“That rain runoff was sufficient enough to cause the Illinois River to close again at mile 30 to 89,” Russell told DTN by email July 7. “Navigation on the Illinois River will be touch-and-go until weather has an extended dry period. The situation will have to be monitored on a daily basis.”
On July 15, the CME announced in a special executive report that, effective immediately and until further notice, CBOT is reinstating a condition of force majeure “due to load-out impossibility at a majority of corn and soybean regular shipping stations on the Illinois River. Such shipping stations are unable to load due to high water levels and/or flooding.” This came five days after the CME had lifted a June 17 force majeure on the same river.
On July 16, the U.S. Coast guard reopened the 50-mile stretch of the Illinois River that had been closed, but high-water restrictions remained in place, slowing barges that had been stalled trying to make their way to the Gulf of Mexico. As of that date, the force majeure remained in place.
“High water in the other main problem area from St. Louis to Cairo on the Upper Mississippi is still showing improvement,” Russell told DTN. “The water off the Illinois River accounts for only about 10% of flows through the St. Louis Harbor. This stretch of river is open and traffic is moving with safety restrictions in place. The St. Louis Harbor is still extremely congested and will take some time for tows to get in front of the backlog of barges waiting to be picked up and towed south.”
LOWER MISSISSIPPI RIVER RISING
The Lower Mississippi from Cairo to New Orleans is rising and some areas will now reach flood stage. Barge traffic is moving, but some barge terminals have been forced to shut down due to high water. On July 17, the U.S. Army Corps of Engineers reported on its website that the Mississippi River at the Carrollton gage has risen to 15.0 feet, prompting the Corps to “activate the second phase of flood fight procedures to monitor levees along the Mississippi River. Closely coordinating efforts with the local levee authorities, the New Orleans District will begin daily patrolling of levees along the Mississippi River from Baton Rouge to Venice.”
“Increased patrols help ensure our ability to respond quickly to any problem areas that may develop along the levee system because of the elevated water levels,” the Corps added. “Also, construction projects within 1,500 feet of the levee system that were previously permitted must be shut down.”
HIGH WATER, LOW BASIS
River flooding caused basis bids to drop for barge movement. On July 1, Gulf barge basis bids were at plus 60. As of July 17, Gulf basis barge bids were at plus 44. Barge freight was not quoted on the Illinois River most of the month because the flooding hampered movement up and down the river.
River terminal basis has been weak to no quotes as terminals were unable to receive barges at their facilities or were unable to load barges already there. Barge freight in St. Louis to Cairo is down 15% since July 1, down 30% in the Cairo-to-Memphis corridor and down 25% in the lower Ohio corridor.

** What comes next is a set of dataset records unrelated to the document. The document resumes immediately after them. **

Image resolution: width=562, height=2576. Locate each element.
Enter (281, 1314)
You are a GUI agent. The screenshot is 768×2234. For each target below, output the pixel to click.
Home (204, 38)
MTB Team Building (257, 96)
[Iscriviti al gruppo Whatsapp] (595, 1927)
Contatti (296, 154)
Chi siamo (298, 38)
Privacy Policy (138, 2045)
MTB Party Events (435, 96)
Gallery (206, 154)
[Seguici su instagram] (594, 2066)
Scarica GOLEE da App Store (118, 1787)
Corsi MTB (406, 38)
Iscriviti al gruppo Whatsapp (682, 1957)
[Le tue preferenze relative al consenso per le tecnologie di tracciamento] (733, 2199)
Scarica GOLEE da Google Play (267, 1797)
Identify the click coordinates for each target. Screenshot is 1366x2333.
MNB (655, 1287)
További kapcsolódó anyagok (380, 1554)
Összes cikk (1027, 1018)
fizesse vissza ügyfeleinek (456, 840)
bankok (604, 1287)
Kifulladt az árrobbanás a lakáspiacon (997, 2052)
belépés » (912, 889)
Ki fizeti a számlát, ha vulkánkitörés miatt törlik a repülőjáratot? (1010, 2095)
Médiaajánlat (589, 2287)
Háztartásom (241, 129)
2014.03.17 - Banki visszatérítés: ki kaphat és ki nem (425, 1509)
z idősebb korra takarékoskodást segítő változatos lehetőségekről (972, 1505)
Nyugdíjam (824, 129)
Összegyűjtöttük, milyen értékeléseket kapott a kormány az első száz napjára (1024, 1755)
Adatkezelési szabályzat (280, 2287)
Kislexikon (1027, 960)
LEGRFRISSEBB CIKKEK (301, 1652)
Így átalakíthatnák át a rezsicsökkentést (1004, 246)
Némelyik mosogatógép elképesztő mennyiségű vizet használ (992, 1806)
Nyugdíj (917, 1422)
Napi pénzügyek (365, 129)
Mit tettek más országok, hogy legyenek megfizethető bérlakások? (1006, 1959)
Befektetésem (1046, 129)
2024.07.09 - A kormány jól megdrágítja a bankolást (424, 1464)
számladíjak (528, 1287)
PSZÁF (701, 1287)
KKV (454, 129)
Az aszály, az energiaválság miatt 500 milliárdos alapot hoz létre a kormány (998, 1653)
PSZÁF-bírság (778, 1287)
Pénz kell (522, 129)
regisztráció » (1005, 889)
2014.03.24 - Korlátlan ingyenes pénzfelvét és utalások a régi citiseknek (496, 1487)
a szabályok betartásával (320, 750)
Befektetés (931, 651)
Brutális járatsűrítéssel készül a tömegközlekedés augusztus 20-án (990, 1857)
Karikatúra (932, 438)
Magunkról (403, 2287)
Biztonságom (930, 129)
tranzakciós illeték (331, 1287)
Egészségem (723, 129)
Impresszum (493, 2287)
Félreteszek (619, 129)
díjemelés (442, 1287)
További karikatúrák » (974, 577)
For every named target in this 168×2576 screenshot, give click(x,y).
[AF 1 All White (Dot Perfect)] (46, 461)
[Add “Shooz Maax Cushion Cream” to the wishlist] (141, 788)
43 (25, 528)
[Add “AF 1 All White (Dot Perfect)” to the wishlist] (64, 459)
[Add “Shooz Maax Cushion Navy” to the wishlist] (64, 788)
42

Rail basis was also affected, as bids to St. Louis ended the week lower because congestion in the St. Louis harbor slowed down barge traffic due to high water. Freight that would have been unloaded from rail in St. Louis to move south on barges would have ended up sitting on the tracks, costing the end user demurrage.
“River levels in the New Orleans and Baton Rouge Harbors are still high with safety protocols in place,” Russell said. “Baton Rouge will now reach flood stage, but New Orleans is expected to stay just under flood stage for now. Barge and ocean vessel traffic is moving, but a little slower than usual.”